Stored data
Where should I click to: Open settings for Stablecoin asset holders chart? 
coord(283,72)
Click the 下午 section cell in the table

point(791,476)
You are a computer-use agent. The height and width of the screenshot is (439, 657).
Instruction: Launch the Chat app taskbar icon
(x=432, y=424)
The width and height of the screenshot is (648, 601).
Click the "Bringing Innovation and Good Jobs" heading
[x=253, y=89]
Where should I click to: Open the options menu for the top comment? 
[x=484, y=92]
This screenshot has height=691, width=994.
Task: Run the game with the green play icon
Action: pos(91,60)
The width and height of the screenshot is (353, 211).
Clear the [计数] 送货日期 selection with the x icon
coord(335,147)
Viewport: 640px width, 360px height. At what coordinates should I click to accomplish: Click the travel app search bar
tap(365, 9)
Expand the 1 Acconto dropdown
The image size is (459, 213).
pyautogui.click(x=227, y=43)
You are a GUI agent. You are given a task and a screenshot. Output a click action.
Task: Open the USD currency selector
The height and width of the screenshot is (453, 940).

* [WHAT IS NEEDED] Wherever a line of the data above contains "agent", copy that line.

* [OUTPUT]
You are a computer-use agent. The height and width of the screenshot is (439, 657).
You are a GUI agent. You are given a task and a screenshot. Output a click action.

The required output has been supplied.